Bonneville revealed he had felt nervous a year ago about the amount of studio capacity that was coming online in the UK, even if he acknowledged it was needed, pointing to the tricky logistics of shooting Paddington in Peru.

On the latter point, he suggested that only reason the shoot at the Sky Studios Elstree in late 2023 had been feasible was because the Wicked shoot was forced to shut down due to the writers and actors’ strikes.

“[It] is designed as a TV studio, so it was completely hopeless for a film unit which goes out on location every so often to do exterior shots. Luckily, the strikes came along. Wicked had to move out of the studio so we could park all our trucks in the Wicked studio, and were able to make it work. So, there was a weird uplift, in a sense, for our side of filming,” he said.

He noted Paddingon in Peru had been able to continue shooting while Wicked went offline because it was a French production produced by Studiocanal.

“We were able to work under our European contracts. It obviously decimated a huge number of jobs, not only in the U.S., but also here… it was a very delicate time,” he added.

“And yet, there was this building and building of new studios and contraction of stuff being made… I think we’re at a sort of crossroads where hopefully the pendulum that’s been swinging around in quite extreme directions will find a centre and obviously the big elephant in the room is AI.”

He noted how digital technology had been impacting the sector long before the rise of AI,  revealing that for Paddington in Peru none of the cast had set foot in Latin America.

“Because of this wonderful new digital age we live in, we never left the M25,” he said, referring to the orbital highway that encircles London.

“We didn’t have a lot of crossing of ravines and so on… it involved a platform and a couple of boxes. When Sony bought the American rights, they said you need to cut the budget by 70 million. The first thing to go was 200 people flying to South America,” he said.

“The crew did, I hasten to add. The second unit spent six weeks in the jungle, so every shot you see is genuine. It’s just that the actors were put on top afterwards.”

Tackling the current production malaise in L.A., Bonneville suggested Hollywood had priced itself out of the market.
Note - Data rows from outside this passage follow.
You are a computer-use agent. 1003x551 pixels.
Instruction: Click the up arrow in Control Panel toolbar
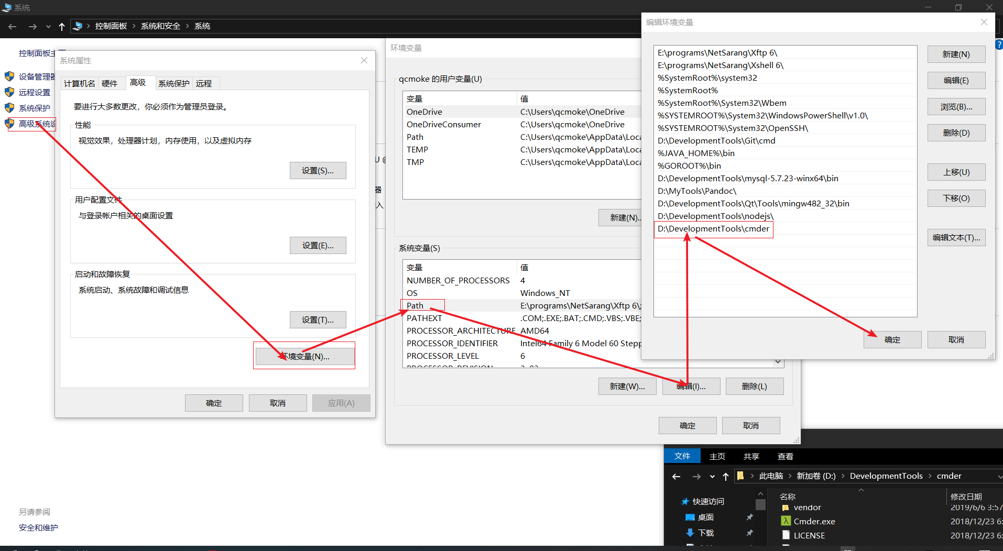62,26
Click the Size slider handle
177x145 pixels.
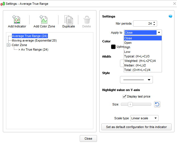pyautogui.click(x=130, y=104)
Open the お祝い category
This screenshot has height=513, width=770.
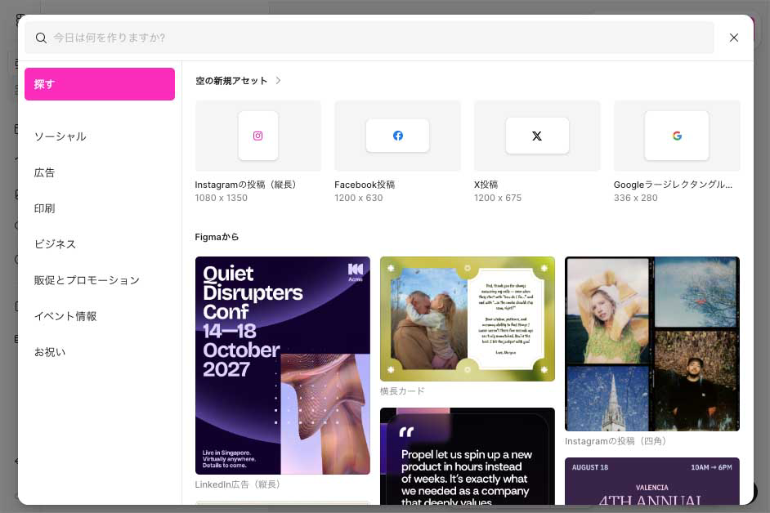tap(50, 352)
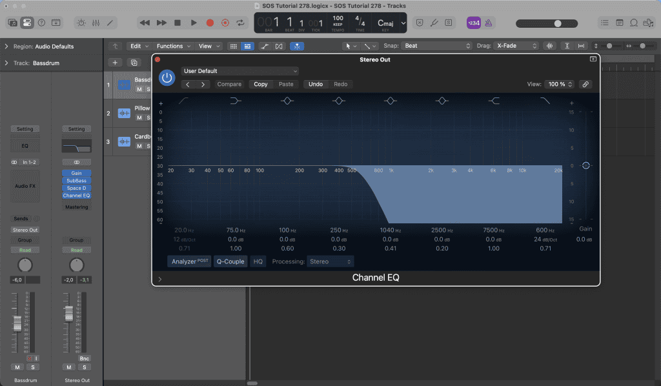
Task: Toggle Q-Couple in Channel EQ
Action: click(x=230, y=261)
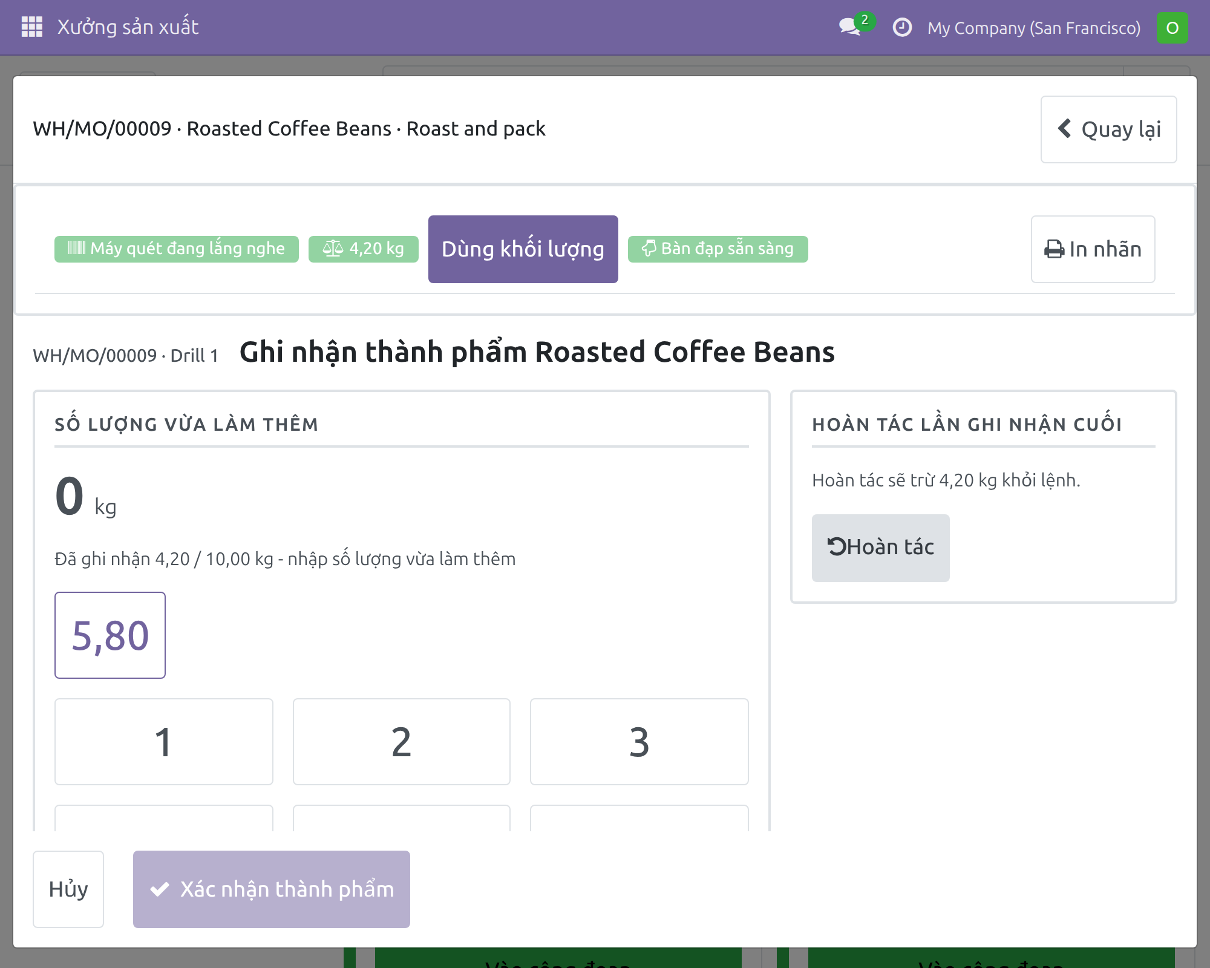1210x968 pixels.
Task: Confirm with Xác nhận thành phẩm
Action: click(x=272, y=889)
“I love my colleagues in Hollywood… every producer there or location manager will tell you that Hollywood itself has traditionally priced itself almost out of the market. Runaway production has runaway for a reason. It goes to Canada, it goes to other parts of the States because of tax incentives and breaks,” he said.

“Hollywood has turned into very expensive place to film… it’s not imploding, but it’s certainly contracting at a massive rate. And it’s a worrying time for my colleagues there, and I’m talking about everyone from the teamsters to the baristas.”

Questioned on his personal thoughts on AI and what he felt about his likeness being used in future AI productions, Bonneville said he was “nervous” about current developments but praised Micheal Caine, who recently licensed his voice to audio-focused generative AI company  ElevenLabs.

“We’re in very foothills of this which will become a bigger experience for all. I’m nervous… Michael Caine has been very savvy in his twilight years. I believe he has licensed his voice, his iconic voice,” he said.

“Let’s face it, you can scrape anyone’s voice and use it with impunity and that’s the risk. I keeping being told, They’re using your voice’… and then I listen to it and I can tell it’s not me, but it won’t be long before it will be me,” he said.

The key issue, he said, was ensuring that the people in the creative industries who make the original content get their share of the profits in the AI chain.

“I am nervous but obviously, I’m excited. We’ve already seen people like Paul Newman in adverts…. How do you copyright that and protect IP. The world of IP is the Wild West. Are you big enough to protect it, our we big enough to protect it? How much are the online platforms responsible… again these are bigger questions than me?,” he concluded.